The One That Isn’t REALLY a Treatment
Urethral dilation is often done and never works, at least not for very long. It has a zero percent long-term success rate. It is pretty much what it sounds like – they stick tools up the willie to stretch it out. It does nothing to the stricture itself, which remains in the urethra and still hurts when pee rushes by. Unless you know you only have a week to live and have no access to a catheter or other medical care (sadly, the latter is the case in parts of the world), don’t bother with this painful non-treatment.
The One That Sort Of Works Sometimes
A urethrotomy is something that you’d think would be the best and least invasive, most effective fix. They just put a scope with a tiny knife at the end of it (cystoscope) directly up the wee-wee, and cut the offending tissue off the urethra. We call it the roto-rooter technique. But it turns out that urethrotomy has a pretty poor success rate, only 30 to 50 percent (depending on the different studies). That means that for at LEAST half of everyone who has a urethrotomy, the stricture will grow back. So that leaves us with the class of treatments that have over a 90 percent effectiveness, the urethroplasty.
The One That Works and Lasts
Urethroplasty is actually a class of surgeries, all of which involve open surgery to reconstruct the urethra after cutting out the part that has the stricture on it.” So to say “the one that works” basically means any of the varieties of urethroplasty will be a more effective and longer lasting stricture treatment (though there is only sketchy data on the 2-stage version due to the fact that there are so many variations on how it is done).
There are several types of urethroplasty.
End-to-End – The end-to-end (technically “end-to-end anastomosis”) is perhaps the simplest of the urethroplasties, mainly because it does not require a graft from elsewhere in the body. the surgeon simply opens you up “down there” (as with all urethroplasties), cuts out the entire section of the urethra containing the stricture, and joins the remaining two ends together. Obviously this can only be done with very short strictures (usually less than 2 centimeters). Otherwise, you’d stretch the urethra too far and cause things like penile curvature or other erectile disfunction.
Buccal Mucosal Onlay Graft (BMG) – This one involves taking some tissue from inside your cheek (buccal) and using it as a graft. The surgeon makes an incision along the urethra where the stricture is. The incision makes the diameter of urethra wider when they pull it outwards, widening the opening. But this obviously leaves a hole in the urethra. The graft is then laid over the hole like a patch, and you have a much wider urethra there, allowing normal flow of urine.
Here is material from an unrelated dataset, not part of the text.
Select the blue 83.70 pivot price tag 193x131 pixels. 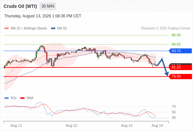pos(180,51)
Sometimes other types of tissue are used for the graft, like a flap of penile skin or lately, even synthetic tissue.
2-Stage – In the most severe cases, a 2-staged operation is used. There are several varieties and methods, but basically this means that either buccal tissue or penile/scrotal skin, or both, are placed into the underside of the inside of the penis and left to heal (after they close up the penis) for about 6 months. During this time the patient will either urinate through an indwelling catheter, or through a new opening that may be created behind the scrotum (shudder). After those months have passed, they open you up again and roll the grafted tissue into a new urethra. I would not be surprised to see this procedure be modified by the creation of a new urethra via 3-D printer. The technology exists as of 2013 to use biological material with living cells in a 3-D printer to “print” body parts. See the following link for more on that. https://news.discovery.com/tech/biotechnology/artificial-ear-looks-acts-like-real-thing-130221.htm
So that basically covers all the treatments for a stricture of the urethra. They tell me I will have the end-to-end version. I’ll report back when I know for sure.